Seharusnya, pemerintah memberi perhatian lebih kepada Ma’arif NU. Lembaga pendidikan yang satu ini tidak bisa lagi diragukan kesetiaannya kepada negara. Bahkan, secara tegas khittah NU yang menjadi inspirasi dalam pembentukan visi misi Maarif NU, mengatakan bahwa NU dan banom-banomnya (termasuk Ma’arif NU) akan selalu setia menjaga NKRI dari segala ancaman, baik ekstrim kanan (Islam radikalis) atau ekstrim kiri (komunis).
Biaya pendidikan di Ma’arif NU pun sangat murah. Bahkan saya sendiri pun sebagai seorang anak yang lahir dari keluarga golongan ekonomi kelas bawah sangat terbantu. Tempat tinggal yang jauh dari kota, membuat akses ke pendidikan formal agak sulit. Untungnya, Ma’arif NU berani membangun sekolah di desa saya. Ya walaupun dengan segala fasilitas yang jauh berbeda dari sekolah di perkotaan, setidaknya masih cukup baik dan nyaman untuk belajar.
Dan sewajibnya, pemerintah harus bergerak dalam ranah ini, membantu Ma’arif NU dalam mengembangkan lembaga pendidikannya. Sampai saat ini pun masih terjadi ketimpangan yang besar antara sekolah milik negara dan sekolah milik Ma’arif NU dalam hal fasilitas. Padahal, alumni dari sekolah-sekolah negeri tidak menjamin menjadi nasionalis. Tapi saya yakin, alumni dari Ma’arif NU tidak akan pernah berontak pada negara.
Saran saya, pemerintah harus lebih memprioritaskan (termasuk dalam dana anggaran) terhadap lembaga-lembaga pendidikan yang jelas mencetak kader yang nasionalis. Dan itu semacam menjadi investasi negara di masa depan dalam mempertahankan kedaulatan bangsa. Dalam waktu yang akan datang, mereka akan menjadi aktivis-aktivis yang mengkampanyekan NKRI harga mati.

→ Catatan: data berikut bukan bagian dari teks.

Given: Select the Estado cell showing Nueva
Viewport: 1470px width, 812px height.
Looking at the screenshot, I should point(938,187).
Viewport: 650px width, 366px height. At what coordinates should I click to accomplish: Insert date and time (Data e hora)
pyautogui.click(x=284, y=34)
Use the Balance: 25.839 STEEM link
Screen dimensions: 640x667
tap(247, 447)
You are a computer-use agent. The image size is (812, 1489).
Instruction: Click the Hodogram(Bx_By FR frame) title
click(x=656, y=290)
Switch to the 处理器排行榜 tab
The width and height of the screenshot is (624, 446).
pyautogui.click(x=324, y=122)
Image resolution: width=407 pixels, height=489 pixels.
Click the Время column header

Sebaliknya, jika pemerintah memberi dana bantuan dan izin beroperasi terhadap lembaga pendidikan yang belum jelas kesetiaannya kepada NKRI, maka akan menjadi bumerang. Alumni-alunmni dari lembaga pendidikan semacam itu, dalam waktu yang tidak lama akan mulai menggerogoti Pancasila dan UUD 45 dan pada akhirnya menjadi bom waktu yang akan menghancurkan NKRI.
-Slamet Makhsun lahir tanggal 31 Mei 2001. Alumni PP Muntasyirul Ulum asuhan Kyai Ali Affandi ini memiliki hobi ngopi dan membaca buku. Dia juga aktif menjadi pegiat literasi di Garawiksa Institute dan anggota aktif di IPNU kecamatan Parakan kabupaten Temanggung. Kini menempuh pendidikan di Fakultas Ushuludin dan Pemikiran Islam UIN Sunan Kalijaga. Minat kajiannya tentang isu-isu keislaman.